(Dataset entries)
⟨
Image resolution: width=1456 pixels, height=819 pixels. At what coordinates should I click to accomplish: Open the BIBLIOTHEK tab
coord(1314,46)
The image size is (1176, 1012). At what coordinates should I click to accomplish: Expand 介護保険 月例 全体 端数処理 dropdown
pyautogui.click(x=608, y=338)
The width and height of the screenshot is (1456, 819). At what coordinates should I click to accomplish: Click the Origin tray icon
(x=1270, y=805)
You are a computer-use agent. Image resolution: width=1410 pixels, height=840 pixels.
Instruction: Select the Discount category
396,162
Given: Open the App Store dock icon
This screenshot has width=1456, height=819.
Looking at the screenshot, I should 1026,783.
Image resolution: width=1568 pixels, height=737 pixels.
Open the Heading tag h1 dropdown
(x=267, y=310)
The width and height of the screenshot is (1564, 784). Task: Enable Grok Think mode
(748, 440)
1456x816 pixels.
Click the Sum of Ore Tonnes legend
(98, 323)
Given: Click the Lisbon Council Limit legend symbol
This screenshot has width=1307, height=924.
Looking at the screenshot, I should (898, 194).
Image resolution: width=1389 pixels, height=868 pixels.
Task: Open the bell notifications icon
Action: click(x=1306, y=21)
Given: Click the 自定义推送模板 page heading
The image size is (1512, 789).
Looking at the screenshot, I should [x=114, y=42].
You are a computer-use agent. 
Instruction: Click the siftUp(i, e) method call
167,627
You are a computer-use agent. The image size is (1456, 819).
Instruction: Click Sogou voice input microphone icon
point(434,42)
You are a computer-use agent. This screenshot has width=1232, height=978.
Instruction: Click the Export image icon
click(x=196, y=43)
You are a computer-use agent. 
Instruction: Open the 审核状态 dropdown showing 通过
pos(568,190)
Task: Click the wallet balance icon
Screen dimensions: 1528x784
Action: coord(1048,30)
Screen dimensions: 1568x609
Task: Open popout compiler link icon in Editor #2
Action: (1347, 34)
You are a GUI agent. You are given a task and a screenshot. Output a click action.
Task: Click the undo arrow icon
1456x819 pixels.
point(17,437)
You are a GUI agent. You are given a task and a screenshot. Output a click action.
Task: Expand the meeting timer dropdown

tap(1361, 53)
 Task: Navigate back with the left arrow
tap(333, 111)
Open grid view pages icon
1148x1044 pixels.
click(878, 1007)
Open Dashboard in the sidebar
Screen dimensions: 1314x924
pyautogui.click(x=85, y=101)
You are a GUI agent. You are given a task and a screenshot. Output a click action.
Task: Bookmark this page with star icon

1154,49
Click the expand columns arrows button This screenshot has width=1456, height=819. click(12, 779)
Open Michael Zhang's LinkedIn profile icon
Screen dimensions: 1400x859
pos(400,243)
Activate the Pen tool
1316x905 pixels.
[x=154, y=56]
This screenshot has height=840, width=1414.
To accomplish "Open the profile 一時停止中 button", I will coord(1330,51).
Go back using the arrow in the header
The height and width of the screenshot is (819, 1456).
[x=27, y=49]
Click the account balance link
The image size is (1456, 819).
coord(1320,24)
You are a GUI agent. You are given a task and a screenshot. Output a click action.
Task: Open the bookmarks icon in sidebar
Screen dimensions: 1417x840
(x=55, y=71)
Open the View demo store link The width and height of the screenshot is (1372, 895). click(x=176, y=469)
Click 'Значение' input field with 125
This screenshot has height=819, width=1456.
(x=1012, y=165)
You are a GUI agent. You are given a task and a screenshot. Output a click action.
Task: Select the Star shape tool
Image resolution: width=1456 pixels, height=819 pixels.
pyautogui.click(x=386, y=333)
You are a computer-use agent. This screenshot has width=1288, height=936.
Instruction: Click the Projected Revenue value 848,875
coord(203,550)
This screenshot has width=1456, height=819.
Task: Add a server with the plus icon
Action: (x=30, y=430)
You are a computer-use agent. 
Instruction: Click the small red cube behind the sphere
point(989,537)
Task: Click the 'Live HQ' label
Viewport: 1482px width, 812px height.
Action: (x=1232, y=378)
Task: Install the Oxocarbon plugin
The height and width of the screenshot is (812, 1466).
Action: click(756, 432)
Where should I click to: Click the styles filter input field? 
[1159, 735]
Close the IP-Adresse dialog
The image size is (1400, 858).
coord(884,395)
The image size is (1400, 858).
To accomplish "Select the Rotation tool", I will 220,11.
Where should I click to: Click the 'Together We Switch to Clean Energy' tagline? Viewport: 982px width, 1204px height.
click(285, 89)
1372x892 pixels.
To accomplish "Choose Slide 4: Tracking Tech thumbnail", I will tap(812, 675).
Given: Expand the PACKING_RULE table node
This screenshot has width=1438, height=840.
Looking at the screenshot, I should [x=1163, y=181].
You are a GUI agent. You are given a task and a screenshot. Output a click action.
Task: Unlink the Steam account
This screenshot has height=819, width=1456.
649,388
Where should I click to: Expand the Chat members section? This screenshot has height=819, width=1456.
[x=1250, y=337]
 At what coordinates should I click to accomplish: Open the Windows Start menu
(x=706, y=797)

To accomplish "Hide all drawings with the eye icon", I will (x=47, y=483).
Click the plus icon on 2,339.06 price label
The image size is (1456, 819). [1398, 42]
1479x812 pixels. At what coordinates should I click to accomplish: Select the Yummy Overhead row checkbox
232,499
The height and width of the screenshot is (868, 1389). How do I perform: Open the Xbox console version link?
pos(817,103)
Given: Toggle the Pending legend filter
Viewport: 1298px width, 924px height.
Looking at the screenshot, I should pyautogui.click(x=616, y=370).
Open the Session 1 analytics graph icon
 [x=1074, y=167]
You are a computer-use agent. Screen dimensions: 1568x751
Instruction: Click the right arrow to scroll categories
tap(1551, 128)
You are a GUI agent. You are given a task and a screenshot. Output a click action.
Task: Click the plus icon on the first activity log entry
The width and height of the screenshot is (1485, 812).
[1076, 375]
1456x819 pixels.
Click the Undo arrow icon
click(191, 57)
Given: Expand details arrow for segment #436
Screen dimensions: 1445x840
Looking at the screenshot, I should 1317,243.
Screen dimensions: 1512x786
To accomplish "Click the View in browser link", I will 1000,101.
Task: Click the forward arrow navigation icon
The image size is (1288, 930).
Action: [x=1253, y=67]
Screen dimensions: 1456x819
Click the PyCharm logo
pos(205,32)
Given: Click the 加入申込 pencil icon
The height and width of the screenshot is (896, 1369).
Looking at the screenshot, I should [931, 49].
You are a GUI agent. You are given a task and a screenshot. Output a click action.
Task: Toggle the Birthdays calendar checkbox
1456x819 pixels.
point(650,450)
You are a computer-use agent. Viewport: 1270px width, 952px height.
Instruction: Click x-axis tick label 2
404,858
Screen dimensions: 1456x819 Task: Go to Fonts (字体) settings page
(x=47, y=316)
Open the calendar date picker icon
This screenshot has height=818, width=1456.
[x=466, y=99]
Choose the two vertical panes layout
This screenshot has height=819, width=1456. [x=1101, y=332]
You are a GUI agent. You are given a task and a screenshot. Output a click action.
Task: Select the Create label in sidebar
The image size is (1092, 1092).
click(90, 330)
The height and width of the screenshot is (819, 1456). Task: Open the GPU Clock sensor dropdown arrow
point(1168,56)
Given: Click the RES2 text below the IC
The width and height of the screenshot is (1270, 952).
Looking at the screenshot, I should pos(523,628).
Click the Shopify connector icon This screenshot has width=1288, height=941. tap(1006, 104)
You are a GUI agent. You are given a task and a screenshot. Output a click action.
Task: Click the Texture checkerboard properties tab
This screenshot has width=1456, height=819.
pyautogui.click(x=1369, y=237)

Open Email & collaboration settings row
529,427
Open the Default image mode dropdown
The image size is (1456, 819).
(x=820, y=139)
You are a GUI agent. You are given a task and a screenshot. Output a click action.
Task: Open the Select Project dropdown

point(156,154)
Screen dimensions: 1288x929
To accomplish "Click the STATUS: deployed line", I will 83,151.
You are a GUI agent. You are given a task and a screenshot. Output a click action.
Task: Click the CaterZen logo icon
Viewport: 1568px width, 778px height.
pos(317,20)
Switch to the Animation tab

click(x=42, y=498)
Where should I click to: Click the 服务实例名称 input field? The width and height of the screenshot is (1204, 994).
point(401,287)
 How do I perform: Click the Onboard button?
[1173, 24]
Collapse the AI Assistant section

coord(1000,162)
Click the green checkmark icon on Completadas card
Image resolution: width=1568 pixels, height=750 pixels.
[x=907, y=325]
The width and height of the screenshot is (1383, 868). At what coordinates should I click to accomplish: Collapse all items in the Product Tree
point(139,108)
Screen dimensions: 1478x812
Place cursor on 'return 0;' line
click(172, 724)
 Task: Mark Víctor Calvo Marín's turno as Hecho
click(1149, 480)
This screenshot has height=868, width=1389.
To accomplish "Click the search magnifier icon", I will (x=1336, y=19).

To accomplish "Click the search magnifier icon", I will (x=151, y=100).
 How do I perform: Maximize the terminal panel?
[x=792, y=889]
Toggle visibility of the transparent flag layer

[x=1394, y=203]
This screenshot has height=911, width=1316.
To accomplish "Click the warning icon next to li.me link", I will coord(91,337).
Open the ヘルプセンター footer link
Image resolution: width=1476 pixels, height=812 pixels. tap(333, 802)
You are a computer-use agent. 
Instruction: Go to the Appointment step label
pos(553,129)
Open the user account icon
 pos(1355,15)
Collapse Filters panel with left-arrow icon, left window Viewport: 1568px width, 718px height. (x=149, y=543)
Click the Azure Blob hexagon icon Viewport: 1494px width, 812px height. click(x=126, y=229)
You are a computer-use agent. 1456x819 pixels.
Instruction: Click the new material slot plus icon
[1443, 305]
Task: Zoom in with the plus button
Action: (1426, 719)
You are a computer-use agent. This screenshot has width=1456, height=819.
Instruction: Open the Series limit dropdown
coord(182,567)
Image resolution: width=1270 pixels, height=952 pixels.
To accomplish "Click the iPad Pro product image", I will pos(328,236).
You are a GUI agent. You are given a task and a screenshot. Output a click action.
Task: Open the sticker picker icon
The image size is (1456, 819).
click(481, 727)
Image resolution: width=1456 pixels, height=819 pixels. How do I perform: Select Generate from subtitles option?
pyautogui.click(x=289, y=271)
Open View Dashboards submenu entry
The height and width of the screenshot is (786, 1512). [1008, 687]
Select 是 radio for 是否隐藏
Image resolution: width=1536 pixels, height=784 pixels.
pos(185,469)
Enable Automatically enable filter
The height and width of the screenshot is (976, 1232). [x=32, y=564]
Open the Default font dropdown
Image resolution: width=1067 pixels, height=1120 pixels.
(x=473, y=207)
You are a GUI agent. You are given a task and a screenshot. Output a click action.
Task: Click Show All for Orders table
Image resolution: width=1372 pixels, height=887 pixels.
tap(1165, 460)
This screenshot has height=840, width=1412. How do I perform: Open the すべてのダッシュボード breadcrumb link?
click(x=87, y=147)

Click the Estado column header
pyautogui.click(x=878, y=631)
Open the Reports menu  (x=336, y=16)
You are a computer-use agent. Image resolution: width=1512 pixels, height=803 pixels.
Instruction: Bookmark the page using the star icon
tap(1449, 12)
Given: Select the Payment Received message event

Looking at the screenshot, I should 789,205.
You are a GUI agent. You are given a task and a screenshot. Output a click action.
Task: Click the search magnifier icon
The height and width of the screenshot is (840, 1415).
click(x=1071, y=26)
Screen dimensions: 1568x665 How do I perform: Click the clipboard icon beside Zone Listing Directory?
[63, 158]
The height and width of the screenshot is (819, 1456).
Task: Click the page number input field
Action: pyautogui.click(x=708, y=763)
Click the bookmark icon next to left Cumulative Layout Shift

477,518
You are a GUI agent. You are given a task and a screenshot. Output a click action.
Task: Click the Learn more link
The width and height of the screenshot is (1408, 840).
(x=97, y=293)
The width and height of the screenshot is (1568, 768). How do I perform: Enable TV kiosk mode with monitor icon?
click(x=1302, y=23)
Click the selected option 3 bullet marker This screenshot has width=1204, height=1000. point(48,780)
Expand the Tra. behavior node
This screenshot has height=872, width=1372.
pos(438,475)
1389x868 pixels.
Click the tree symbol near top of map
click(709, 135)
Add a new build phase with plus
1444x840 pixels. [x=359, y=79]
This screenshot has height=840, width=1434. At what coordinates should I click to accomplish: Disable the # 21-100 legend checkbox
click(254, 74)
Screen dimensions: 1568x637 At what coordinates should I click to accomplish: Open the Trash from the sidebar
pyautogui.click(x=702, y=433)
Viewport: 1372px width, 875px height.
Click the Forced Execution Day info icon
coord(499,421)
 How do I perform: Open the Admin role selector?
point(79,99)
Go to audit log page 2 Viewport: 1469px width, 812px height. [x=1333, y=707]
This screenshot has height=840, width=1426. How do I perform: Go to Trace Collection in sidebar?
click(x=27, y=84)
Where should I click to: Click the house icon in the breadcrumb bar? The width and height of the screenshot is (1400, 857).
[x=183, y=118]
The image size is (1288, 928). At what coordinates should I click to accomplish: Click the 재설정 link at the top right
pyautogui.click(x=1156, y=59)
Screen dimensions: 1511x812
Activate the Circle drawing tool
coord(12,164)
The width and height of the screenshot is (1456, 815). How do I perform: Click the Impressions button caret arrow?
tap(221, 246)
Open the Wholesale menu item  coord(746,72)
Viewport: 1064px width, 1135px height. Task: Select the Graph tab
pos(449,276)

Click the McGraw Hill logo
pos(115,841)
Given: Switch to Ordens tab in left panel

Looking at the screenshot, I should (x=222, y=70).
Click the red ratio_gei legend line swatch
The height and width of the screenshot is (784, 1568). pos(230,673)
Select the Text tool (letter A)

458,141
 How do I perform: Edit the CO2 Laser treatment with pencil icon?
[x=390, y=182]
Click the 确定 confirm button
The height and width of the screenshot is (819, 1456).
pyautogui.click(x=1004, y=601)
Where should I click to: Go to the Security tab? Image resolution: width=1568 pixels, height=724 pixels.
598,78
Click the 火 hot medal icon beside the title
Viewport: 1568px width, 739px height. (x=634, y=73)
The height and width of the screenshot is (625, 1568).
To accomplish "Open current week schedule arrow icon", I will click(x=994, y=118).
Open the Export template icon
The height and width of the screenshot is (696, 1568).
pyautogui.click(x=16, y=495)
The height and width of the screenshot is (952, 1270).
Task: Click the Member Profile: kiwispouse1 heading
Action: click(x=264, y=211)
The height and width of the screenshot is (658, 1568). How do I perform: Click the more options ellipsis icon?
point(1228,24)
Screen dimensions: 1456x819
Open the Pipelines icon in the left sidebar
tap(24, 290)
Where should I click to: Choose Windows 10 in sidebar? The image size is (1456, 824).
⟩
### [WORK TASK]
Please return all lines above in which the string "search" is found.

### [EXERCISE SOLUTION]
To accomplish "Click the search magnifier icon", I will (x=1336, y=19).
To accomplish "Click the search magnifier icon", I will (x=151, y=100).
Task: Click the search magnifier icon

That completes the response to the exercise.